With the pictures left out, reproduce exactly the lines from the one containing "The image size is (1470, 702)." through the final line of the entries.

•••••

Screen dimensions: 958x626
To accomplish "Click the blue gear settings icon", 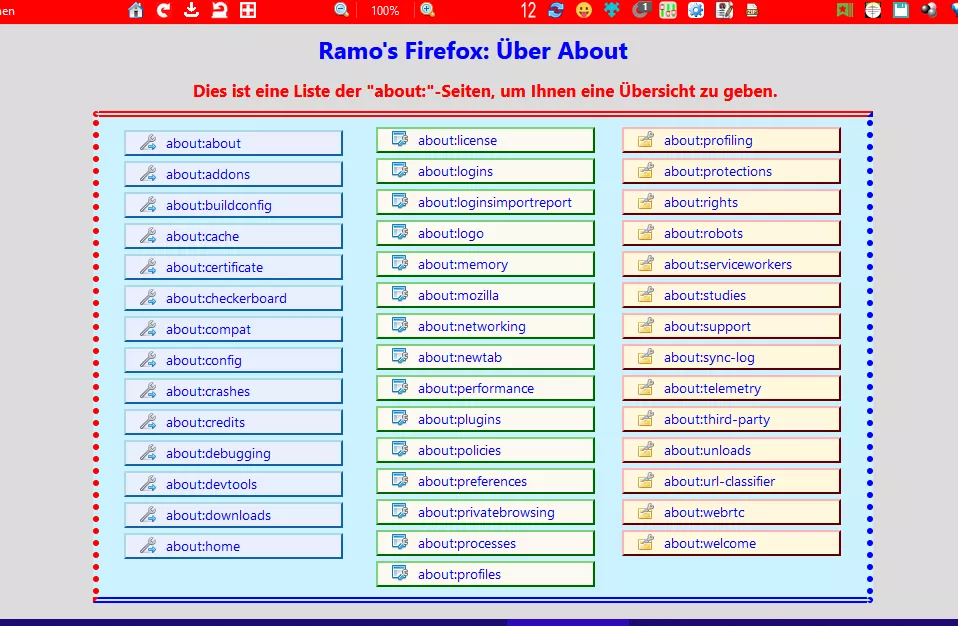I will (696, 10).
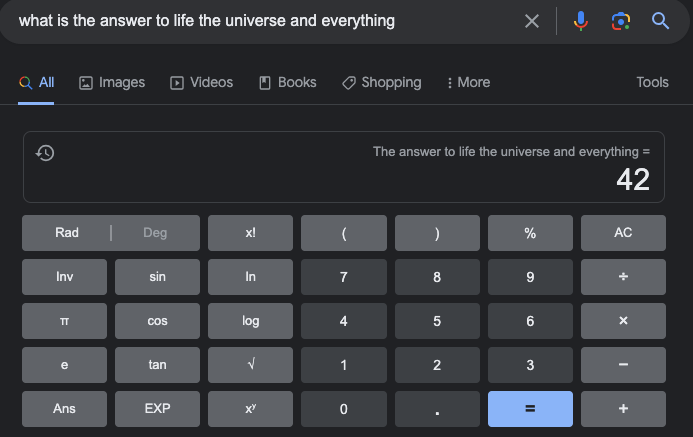Screen dimensions: 693x437
Task: Open the search Tools options
Action: [652, 83]

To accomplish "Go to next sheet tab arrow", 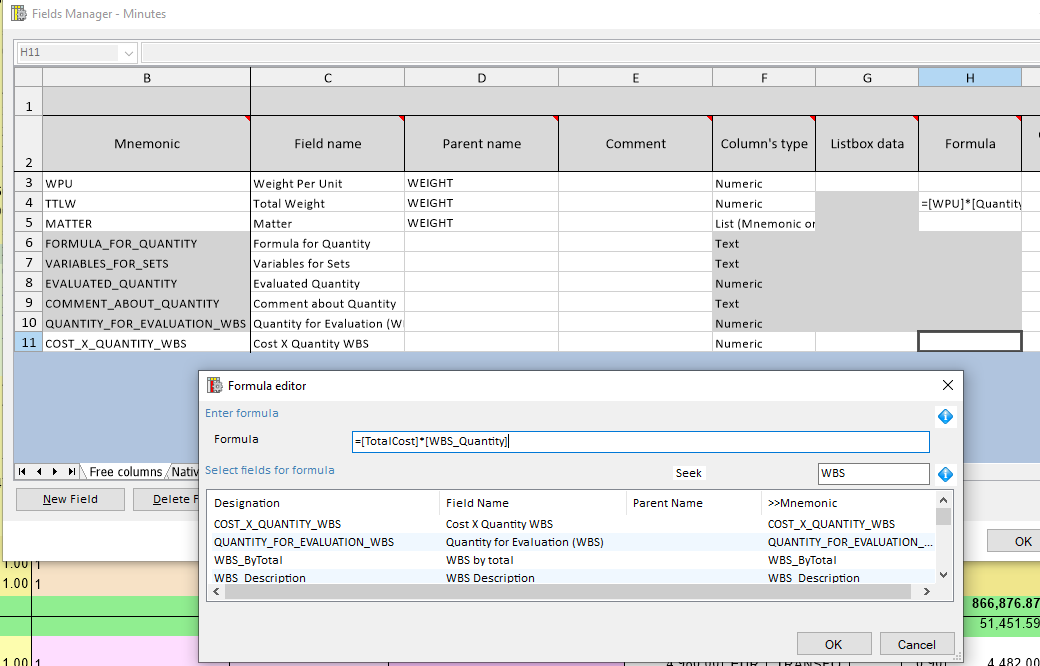I will point(55,471).
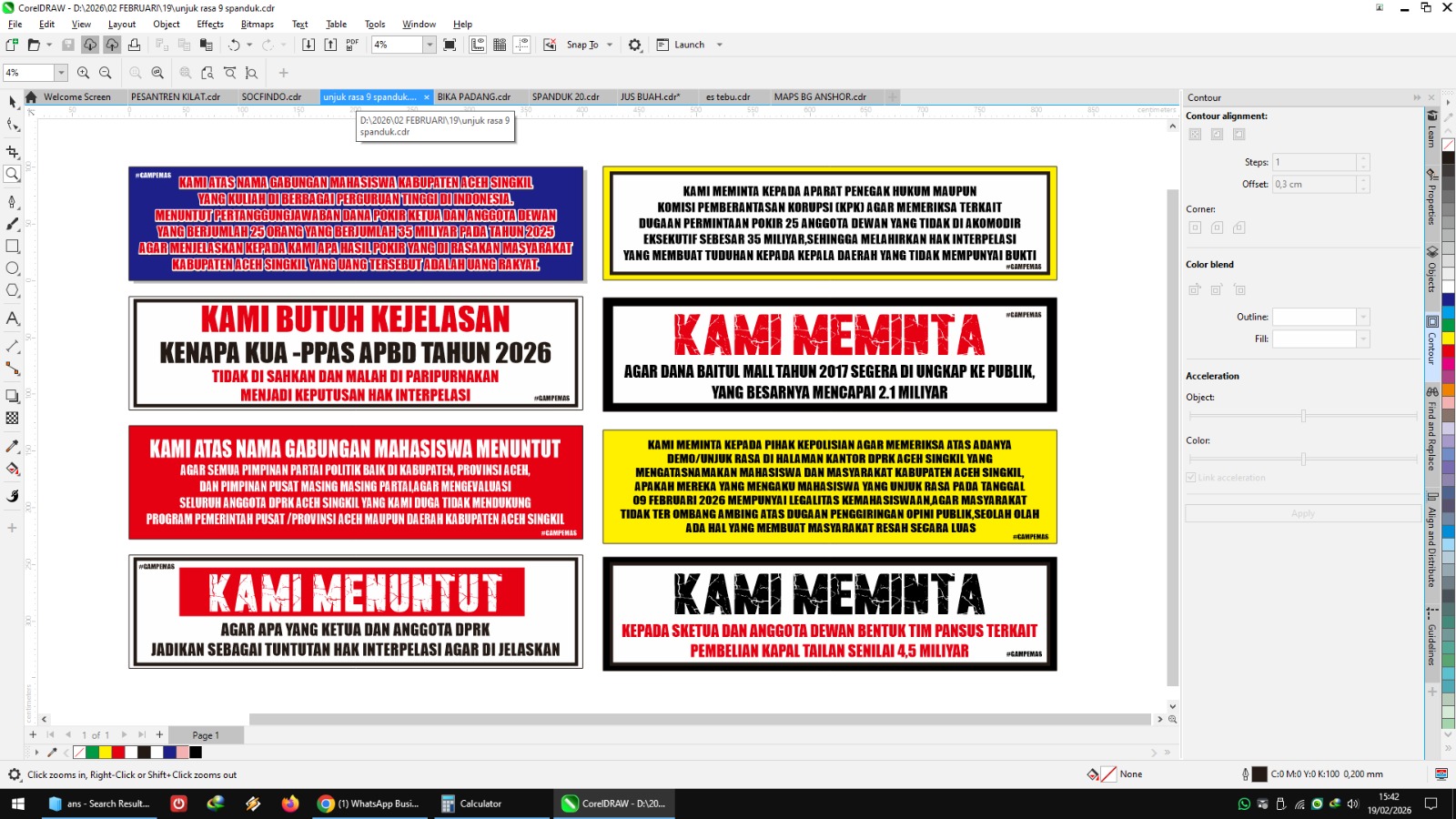This screenshot has width=1456, height=819.
Task: Toggle the Link acceleration checkbox
Action: tap(1191, 477)
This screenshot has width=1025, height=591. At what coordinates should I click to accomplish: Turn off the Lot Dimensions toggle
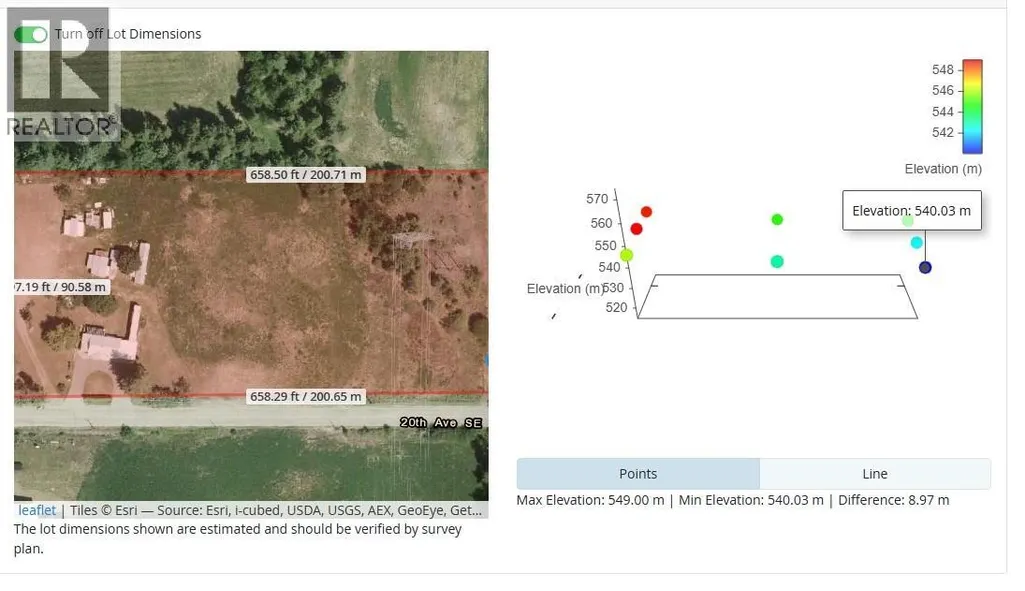(x=31, y=34)
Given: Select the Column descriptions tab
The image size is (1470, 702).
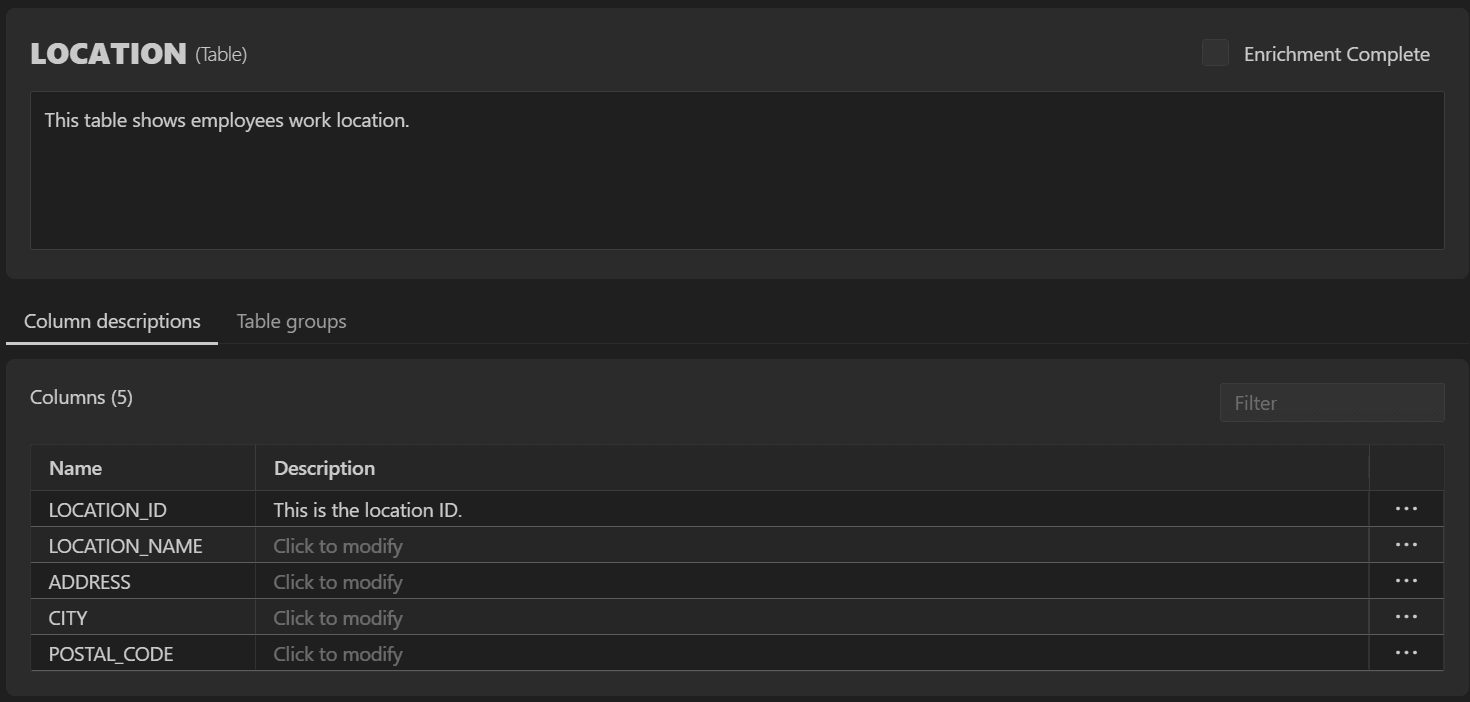Looking at the screenshot, I should pyautogui.click(x=112, y=321).
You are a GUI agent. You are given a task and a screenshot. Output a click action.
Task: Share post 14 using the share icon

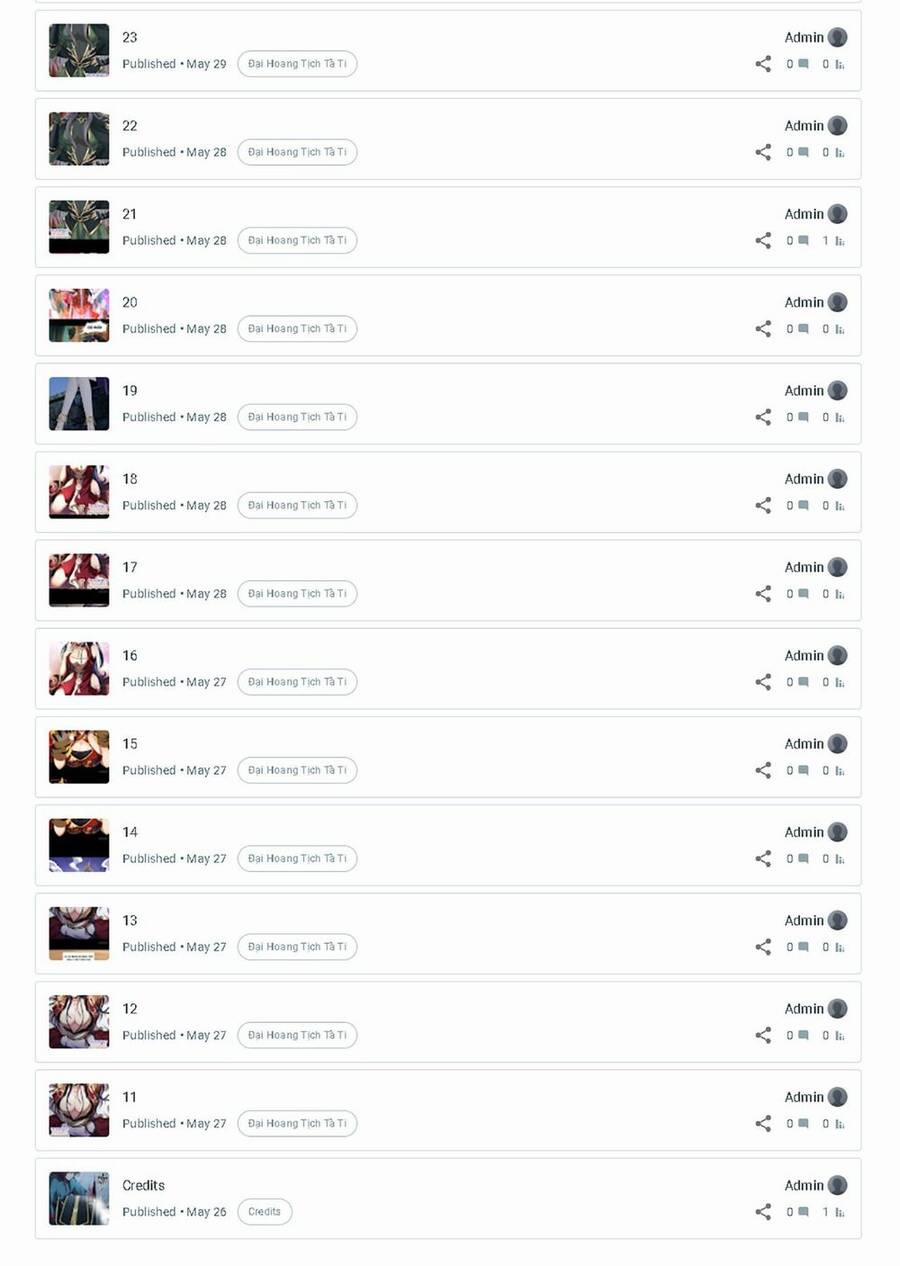[x=763, y=859]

•••••

- _Written answer_:
The image size is (1470, 702).
Looking at the screenshot, I should pyautogui.click(x=112, y=321).
You are a GUI agent. You are given a task and a screenshot. Output a click action.
Task: Share post 14 using the share icon

[x=763, y=859]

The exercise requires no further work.